Comparative study of ultrasonic techniques for reconstructing the multilayer structure of composites

Abstract

The multilayer structure of fiber-reinforced polymers may be extracted by ultrasonic pulse-echo inspection. Depending on the employed ultrasonic frequency and subsequent processing methodology, different depth resolution and dynamic depth range can be achieved. This study compares the performance of different ultrasonic pulse-echo approaches for extracting the ply-by-ply structure of multilayered composites.
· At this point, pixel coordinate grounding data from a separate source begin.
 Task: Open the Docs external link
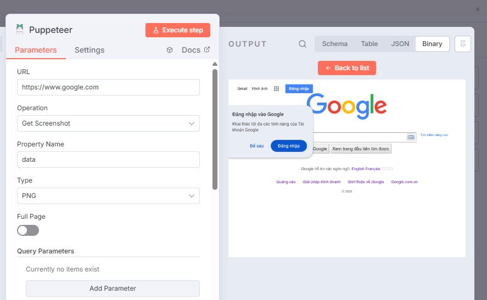coord(195,50)
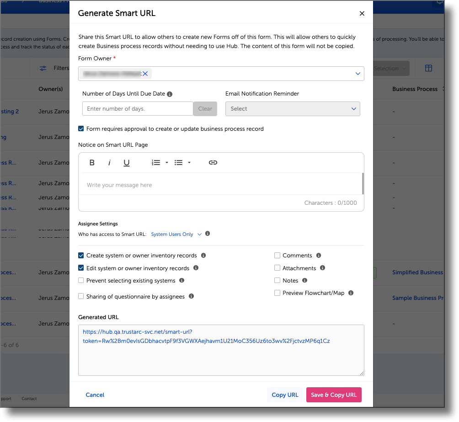Insert a numbered list in the editor
The height and width of the screenshot is (422, 459).
click(x=156, y=163)
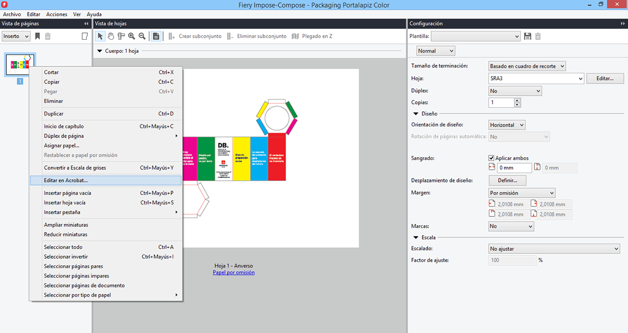Click the Definir button

[507, 180]
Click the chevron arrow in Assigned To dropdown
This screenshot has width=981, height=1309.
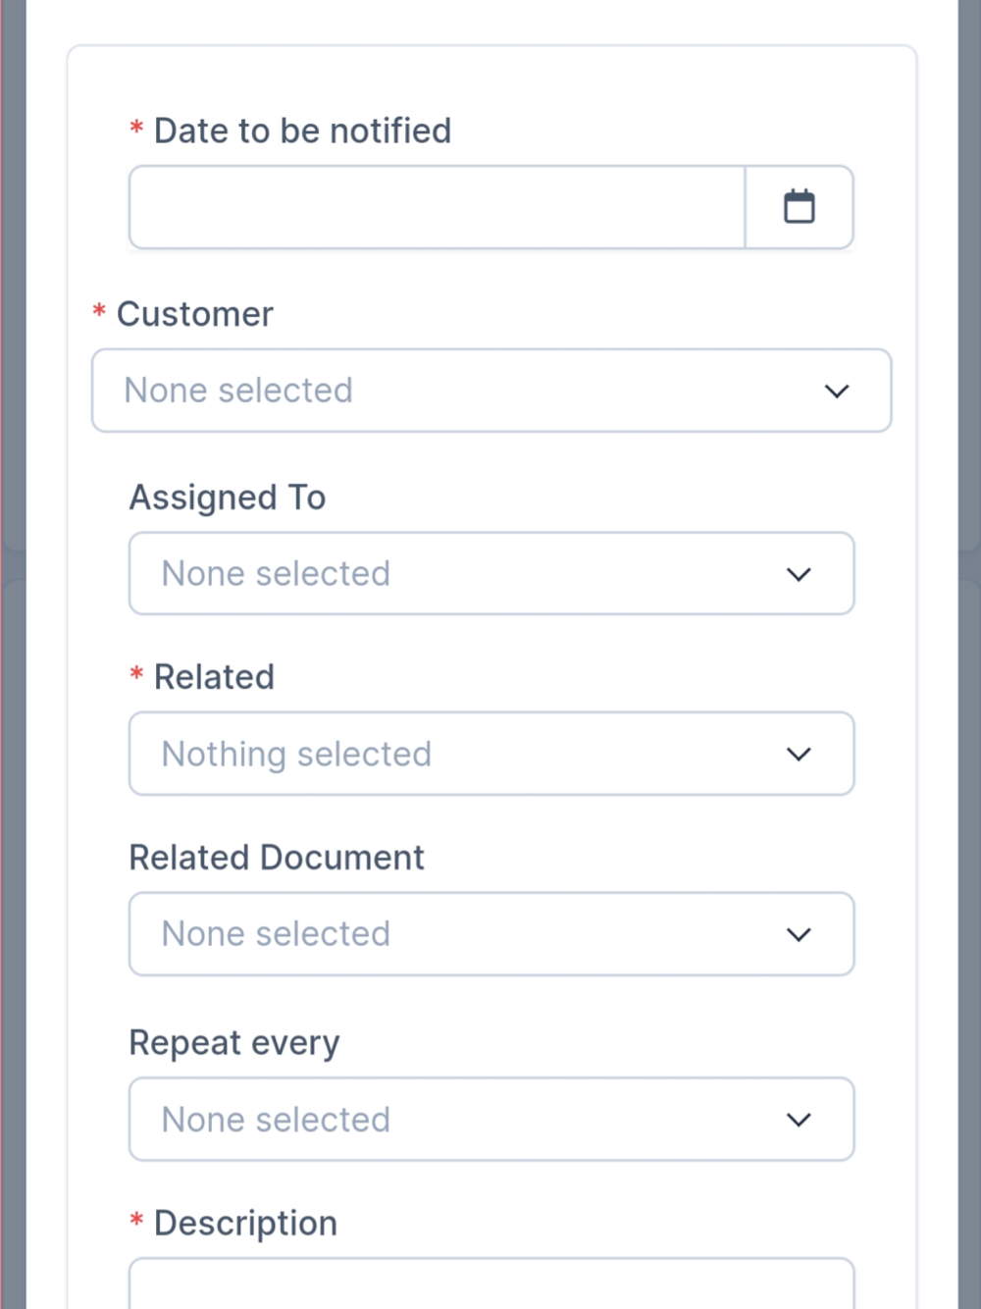(x=799, y=574)
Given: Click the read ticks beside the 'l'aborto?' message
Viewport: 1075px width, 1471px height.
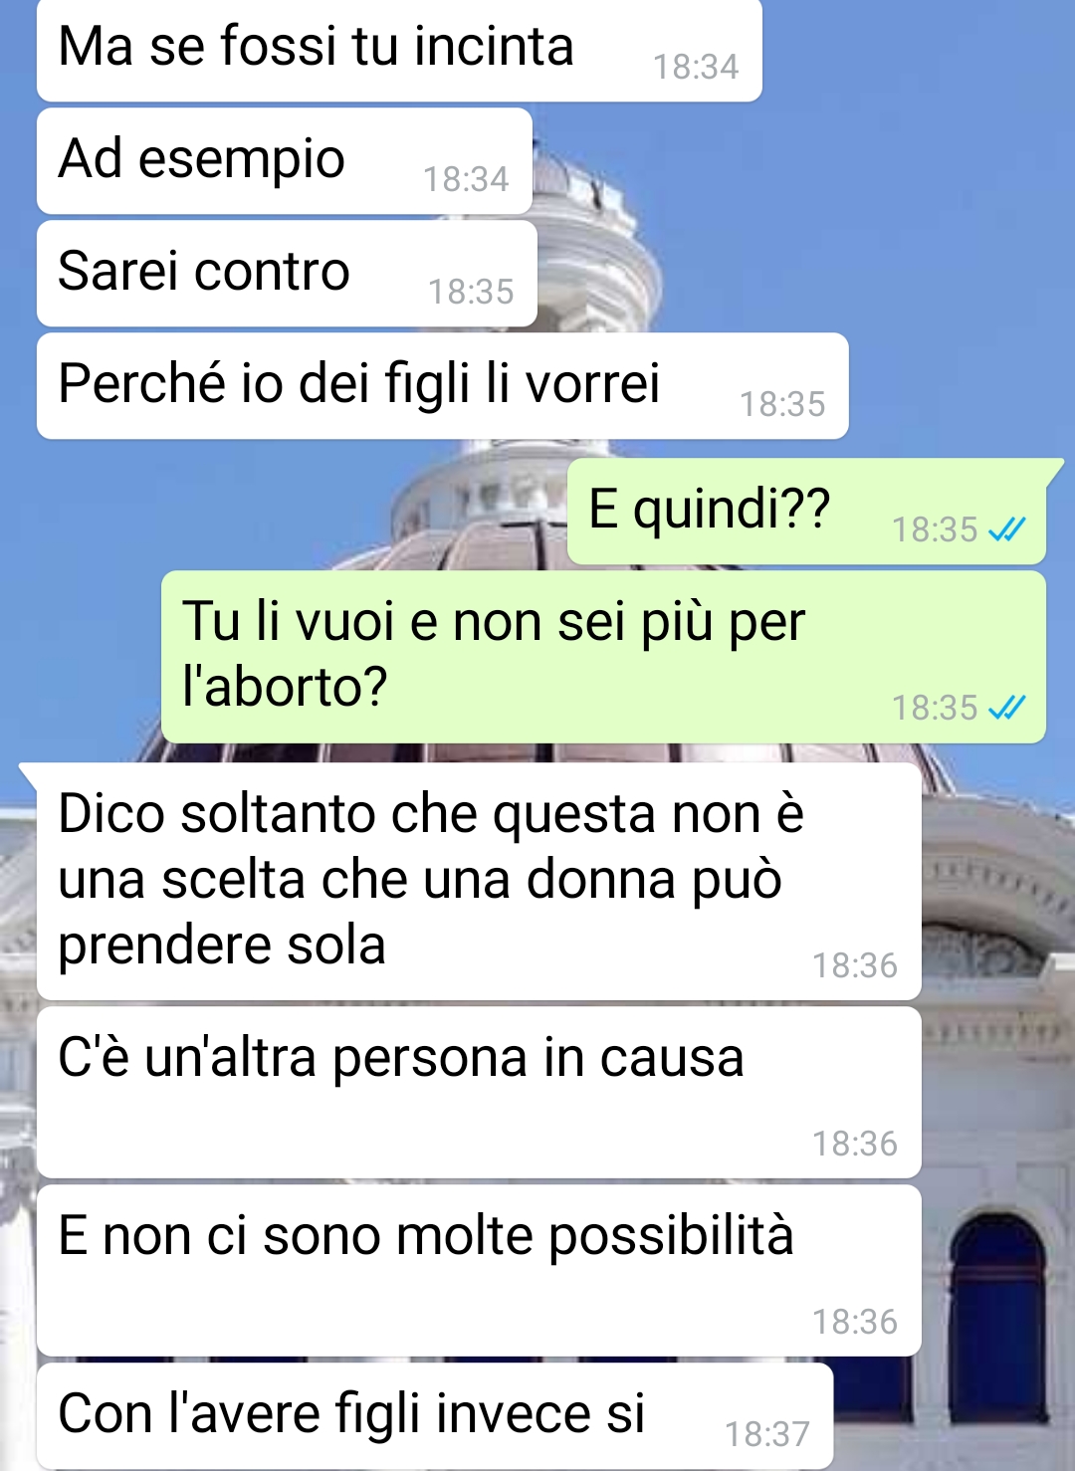Looking at the screenshot, I should click(x=1006, y=708).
The following methodologies are studied: Method 1: 50 MHz, 15 MHz, and 5 MHz ultrasound with low-pass filtering using analysis of the instantaneous amplitude, Method 2: 15 MHz ultrasound with Wiener deconvolution (and autoregressive spectral extrapolation) using analysis of the instantaneous amplitude, and Method 3: 5 MHz ultrasound with low-pass or log-Gabor filtering using analysis of the instantaneous phase. In the simulation study, the performance of the various techniques is investigated on synthetic data representative for a 24-ply carbon fiber reinforced polymer. The robustness of the techniques is evaluated for different signal-to-noise ratios. The various techniques are further investigated on experimental data of a 24-ply cross-ply carbon fiber reinforced polymer. The ply-by-ply structure is extracted and presented in the form of both B-scan and C-scan images. The thickness of each ply is estimated for quantitative analysis. The obtained results indicate that the 5 MHz ultrasound coupled to analytic-signal analysis with log-Gabor filter shows the best performance for reconstructing the multilayer structure of the studied composites.